▸ Prompt
Your answer must be an exact copy of the records, with no pictures included.

▸ Data for analysis
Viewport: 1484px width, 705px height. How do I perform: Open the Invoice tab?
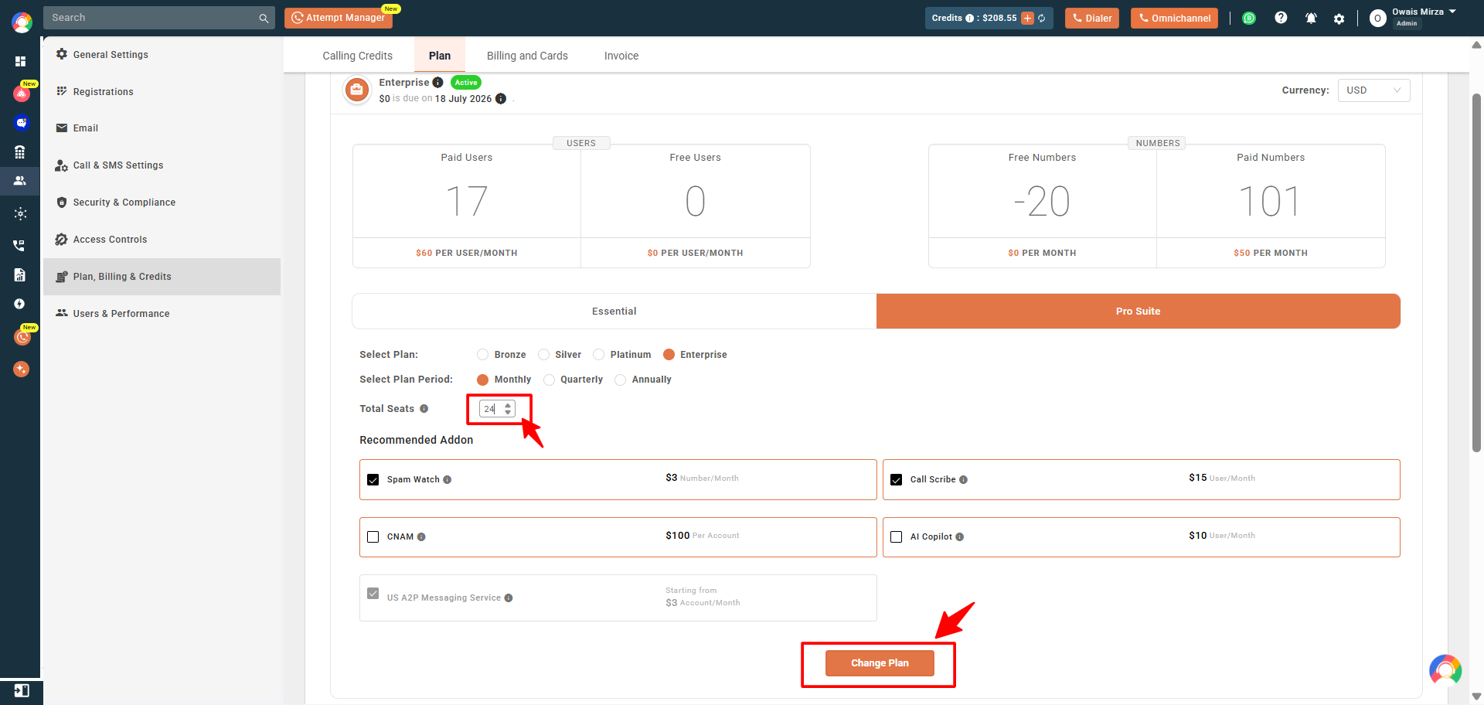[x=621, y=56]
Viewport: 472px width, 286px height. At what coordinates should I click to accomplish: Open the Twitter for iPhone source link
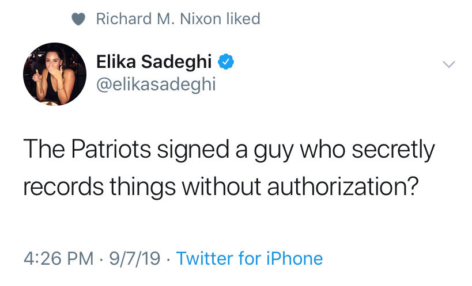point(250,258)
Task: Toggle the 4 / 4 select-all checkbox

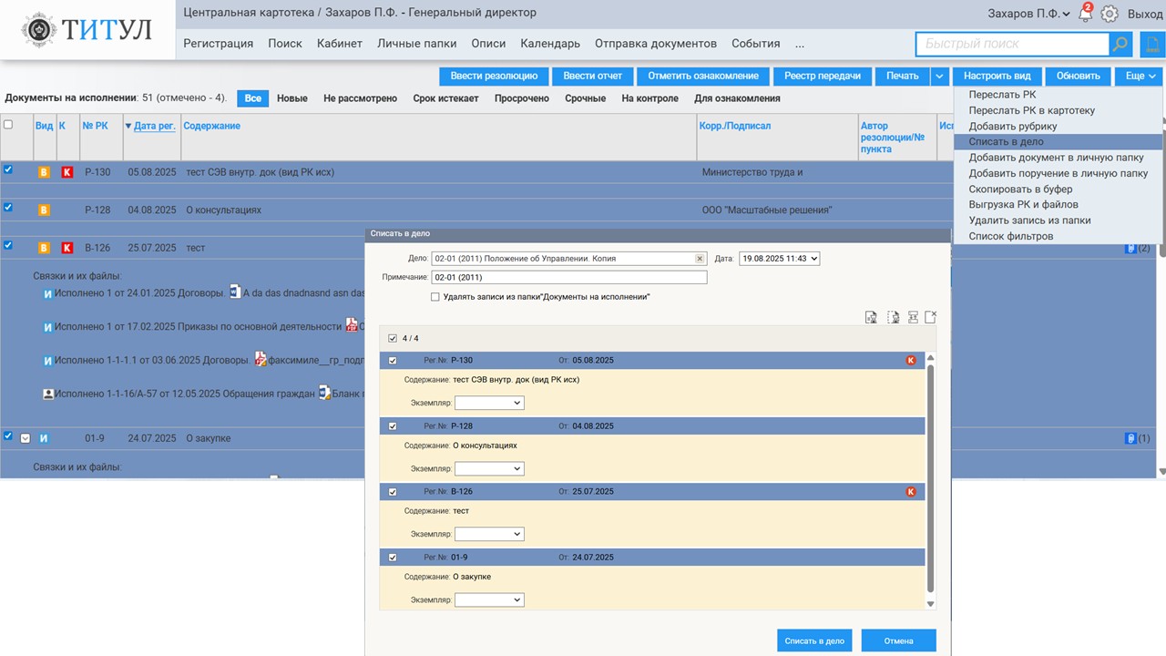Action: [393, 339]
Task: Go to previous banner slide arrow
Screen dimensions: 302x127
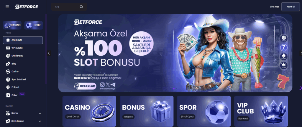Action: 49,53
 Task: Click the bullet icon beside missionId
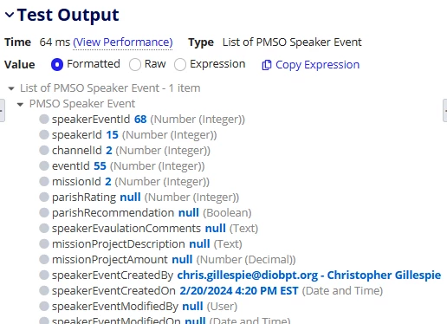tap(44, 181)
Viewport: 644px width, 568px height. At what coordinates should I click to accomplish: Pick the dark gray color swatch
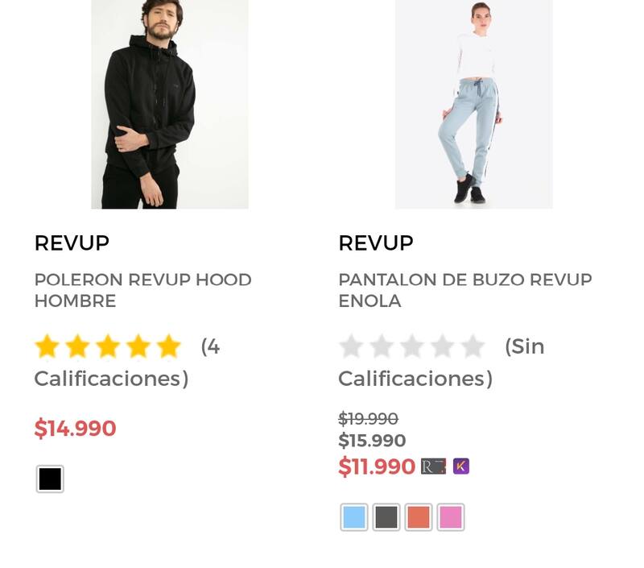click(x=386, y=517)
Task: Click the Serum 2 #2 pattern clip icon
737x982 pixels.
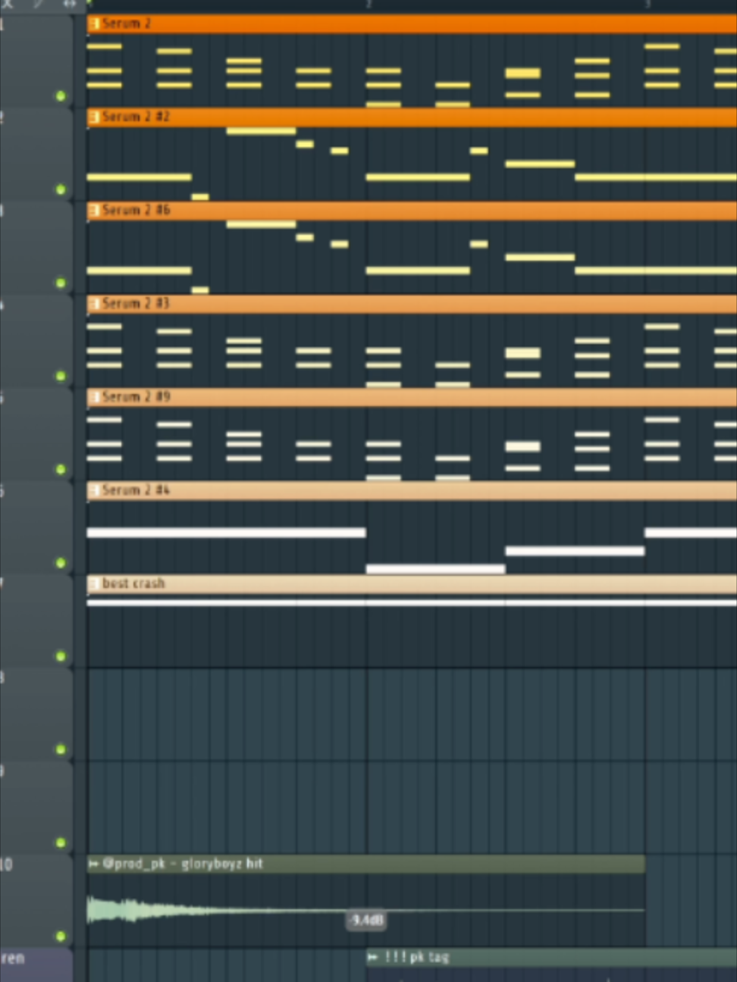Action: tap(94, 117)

▸ Solution below
Viewport: 1484px width, 705px height. How do I perform: Open the Invoice tab?
[x=621, y=56]
Viewport: 472px width, 286px height. At what coordinates should I click to accomplish: Open the Twitter for iPhone source link
point(250,258)
Task: Toggle the 4 / 4 select-all checkbox

Action: [393, 339]
Task: Go to previous banner slide arrow
Screen dimensions: 302x127
Action: 49,53
 Task: Click the bullet icon beside missionId
tap(44, 181)
Viewport: 644px width, 568px height. At what coordinates should I click to accomplish: Pick the dark gray color swatch
click(x=386, y=517)
Task: Click the Serum 2 #2 pattern clip icon
737x982 pixels.
Action: tap(94, 117)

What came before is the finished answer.